Koordinator Nasional JPRR Alwan Ola Riantoby di Jakarta, Rabu, mengatakan pilihan opsi 9 Desember 2020 belum tegas karena pemerintah masih akan melihat perkembangan hingga akhir Mei 2020. Artinya, jika COVID-19 belum teratasi, pilkada akan digelar pada tahun 2021.
"Kesepakatan kemarin itu (hari pemilihan 9 Desember 2020) semacam kesepakatan ragu-ragu. Maka, kami meremokemdasikan sebaiknya pilkada dilanjutkan pada tahun 2021 dengan memberikan kesempatan kepada pemerintah fokus menangani pada COVID-19," kata Alwan Ola Riantoby.

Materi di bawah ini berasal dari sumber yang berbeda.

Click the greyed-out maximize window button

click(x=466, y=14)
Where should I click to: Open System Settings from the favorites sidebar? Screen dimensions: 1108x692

Baca juga: DPR setuju tunda pemungutan suara Pilkada menjadi 9 Desember 2020
Baca juga: Mendagri: Jangan dulu alihkan anggaran Pilkada 2020 untuk Corona
Alwan mengatakan bahwa saat ini wabah COVID-19 masih terus berkembang dan belum diketahui kapan berakhirnya, sementara penyelenggaraan Pilkada 2020, tentu melibatkan banyak pihak. Hal itu tentu menyebabkan persoalan jika dipaksakan digelar pada tahun 2020.
Menurut dia, jumlah data penduduk potensial pemilih pemilu atau DP4 dalam Pilkada 2020 sebanyak 105.39 juta pemilih.
Jika melihat data pada Pilkada 2015 terdapat 838 pasangan calon dengan jumlah TPS sebanyak 237.790 unit, sedangkan penyelenggara ad hoc PPK berjumlah 10.337, PPS 131.886, dan KPPS 1.664.530.
"Dalam kondisi pandemi seperti ini, sangat riskan karena Pilkada 2020 melibatkan banyak pihak," katanya.
Selain soal penundaan pilkada, JPRR juga mengingatkan di saat tren COVID-19 ini pihak yang memiliki kewenangan mesti memikirkan solusi tentang kekosangan kepemimpinan di daerah.
Jika menggunakan pejabat sementara, lanjut dia, kewenangannya tentu sangat terbatas.
Baca juga: Komnas HAM: Tunda pilkada bukan lagi soal teknis tapi kemanusiaan
"Hal lainnya, perlu adanya kesepakatan bersama antara KPU, Bawaslu, dan Pemerintah untuk membuat road map pilkada terbaik pada tahun 2020, apakah melanjutkan tahapan atau memulai tahapan baru dan kapan tahapan akan dimulai. Hal tersbut harus dijelaskan ke publik," ucapnya.
Berikutnya, aspek pendidikan pemilih, lanjut dia, juga menjadi penting untuk terus dibangun dalam upaya membangun partisipasi masyarakat pemilih di tengah wabah COVID-19.
"Kerja sama dengan civil society (lembaga pemantau) menjadi sangat dibutuhkan, relasi state (negara) dan civil siciety harus terus dibangun. Civil society yang aktif akan membangunkan solidaritas sosial yang kolektif," ujar Alwan.